Using S3 as a caching layer for the ELK stack

Published in

Just Eat Takeaway-tech

7 min readDec 6, 2021

Introduction

At Just Eat Takeaway we operate an ELK stack formed of Logstash, Elasticsearch, and Kibana to collect, store, and present log data from most applications in the platform. We index a significant volume of data every day which engineering teams use to monitor the health of their applications, identify trends, and troubleshoot issues their applications may have, all in near real time. Availability of this data is therefore critical to the successful operation of the platform.

If you have operated an Elasticsearch cluster you may have experienced that it can sometimes be temperamental, and one of the frequent issues we have faced is the contention between indexing data, and users searching that data.
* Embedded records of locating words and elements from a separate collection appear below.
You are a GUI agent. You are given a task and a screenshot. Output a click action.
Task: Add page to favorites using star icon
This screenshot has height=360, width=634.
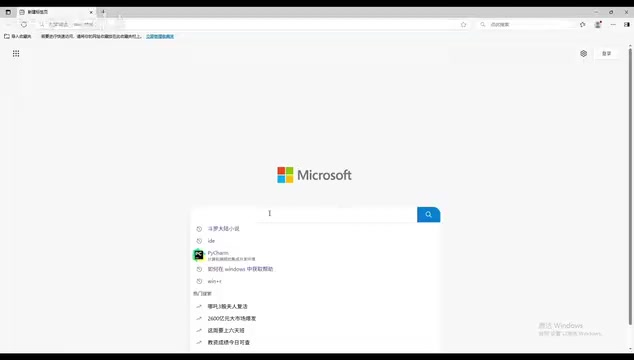(463, 25)
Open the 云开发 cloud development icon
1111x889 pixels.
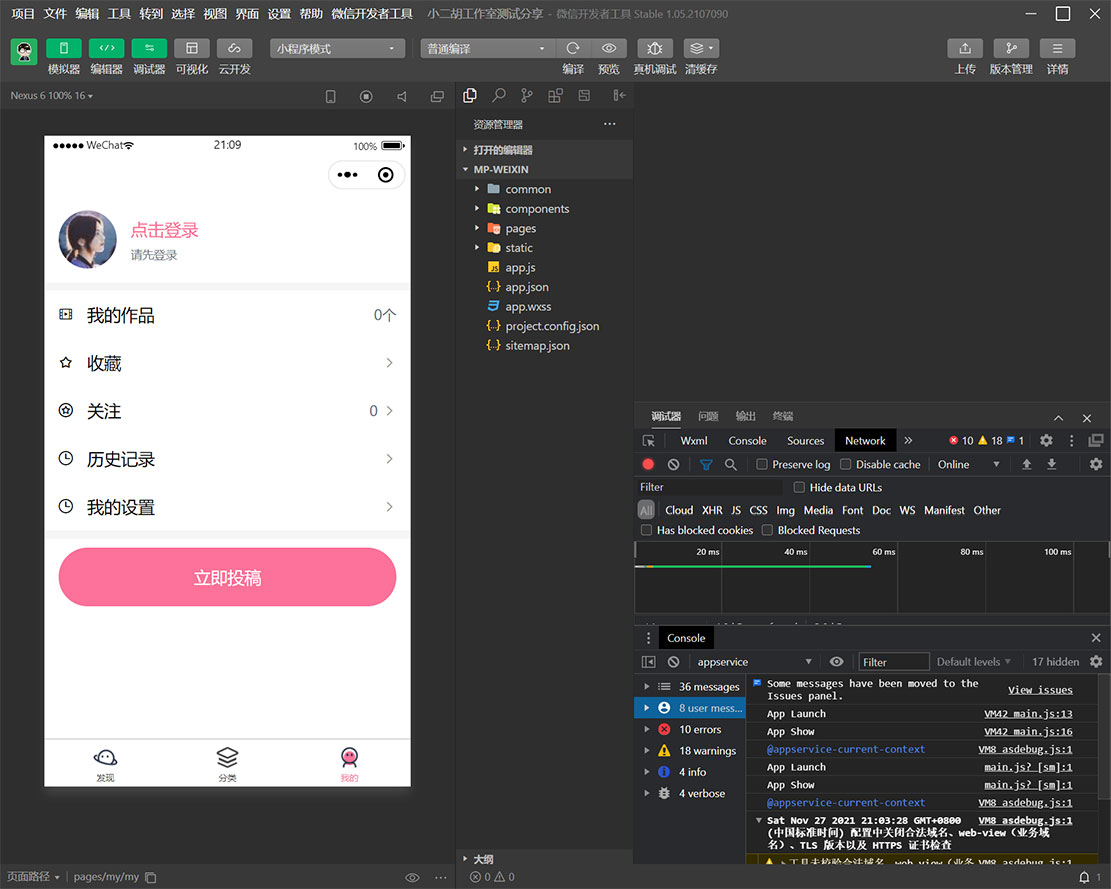click(234, 48)
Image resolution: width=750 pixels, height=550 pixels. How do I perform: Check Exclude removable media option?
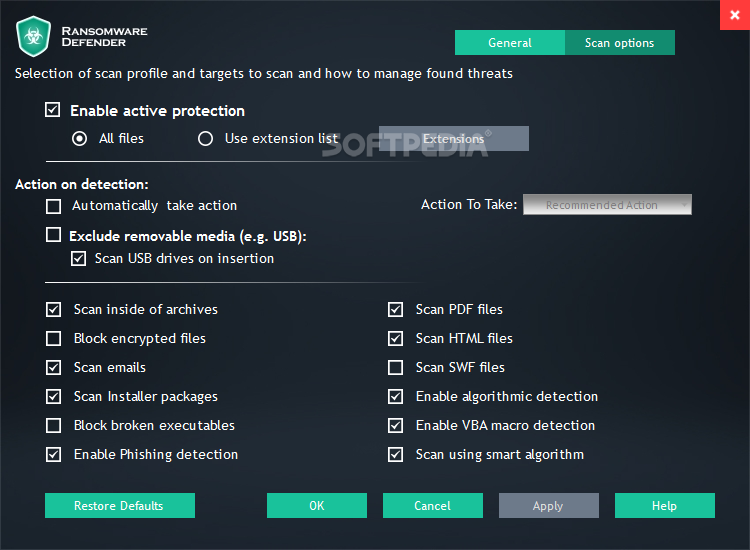(x=53, y=235)
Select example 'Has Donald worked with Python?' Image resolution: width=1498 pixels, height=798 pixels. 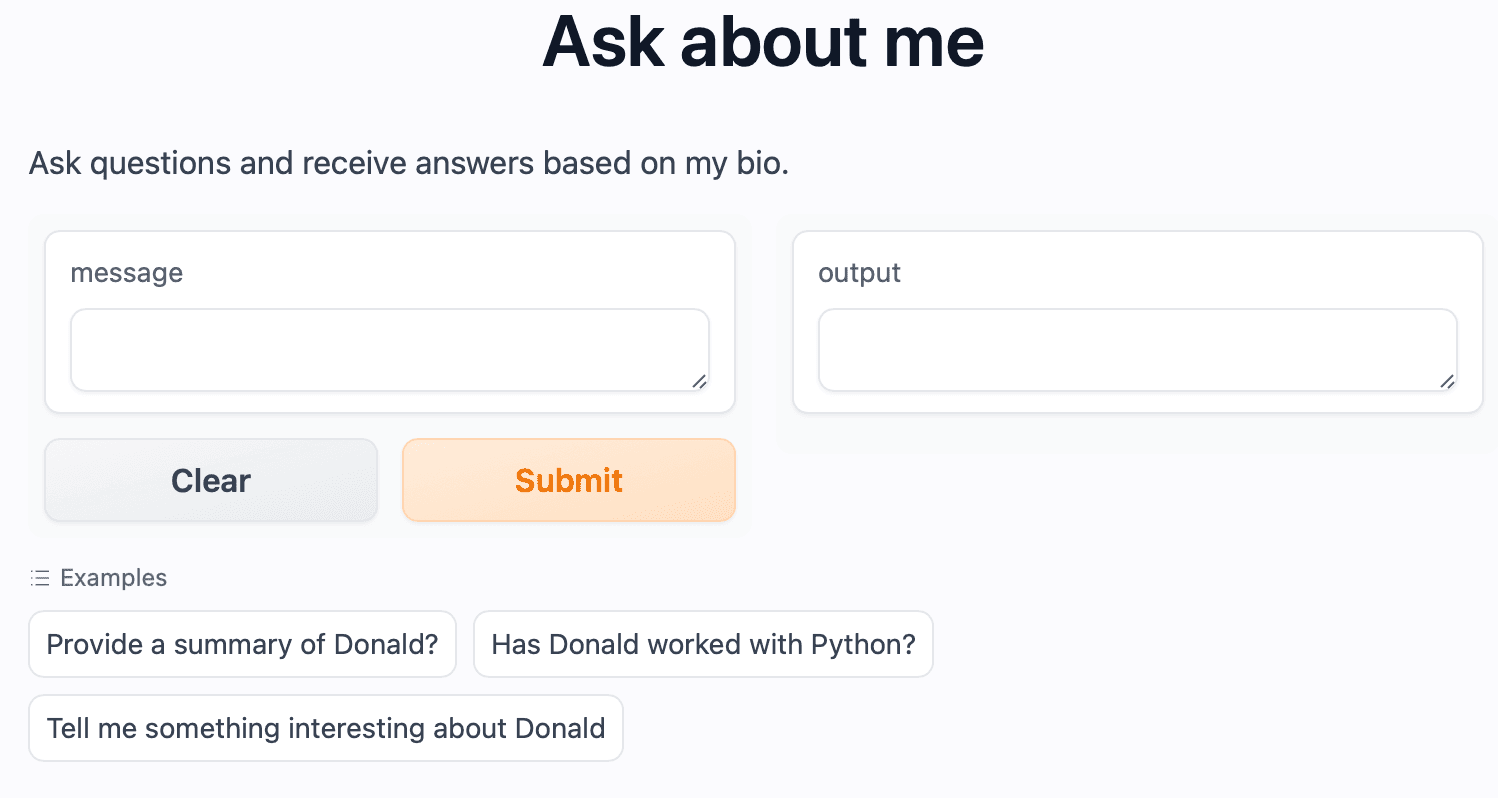point(703,644)
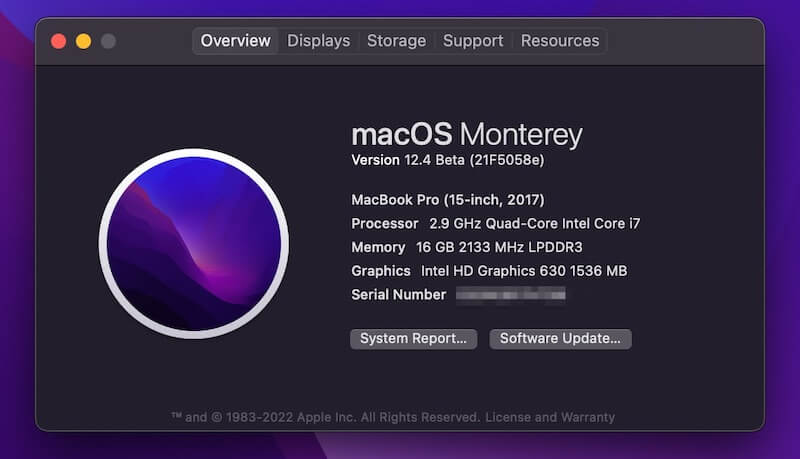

In extreme scenarios, when the elasticsearch cluster is under heavy indexing load a search can push the cluster just a little bit too far causing nodes to become unresponsive which can cause the cluster to go red if enough nodes and shards fall out of operation.

If the worst happens and the cluster becomes unavailable the last outcome we want is to lose log data. This article will discuss how the addition of an S3 caching layer improved the reliability of our infrastructure, and reduced the Mean Time to Recovery if an outage occurs.

Choosing a caching layer

We wanted the caching layer to act as a buffer in our Logstash pipeline, such that one set of Logstash instances would receive logs and write to the cache. A second set of Logstash instances would then read from the cache and output to Elasticsearch as shown in the diagram below.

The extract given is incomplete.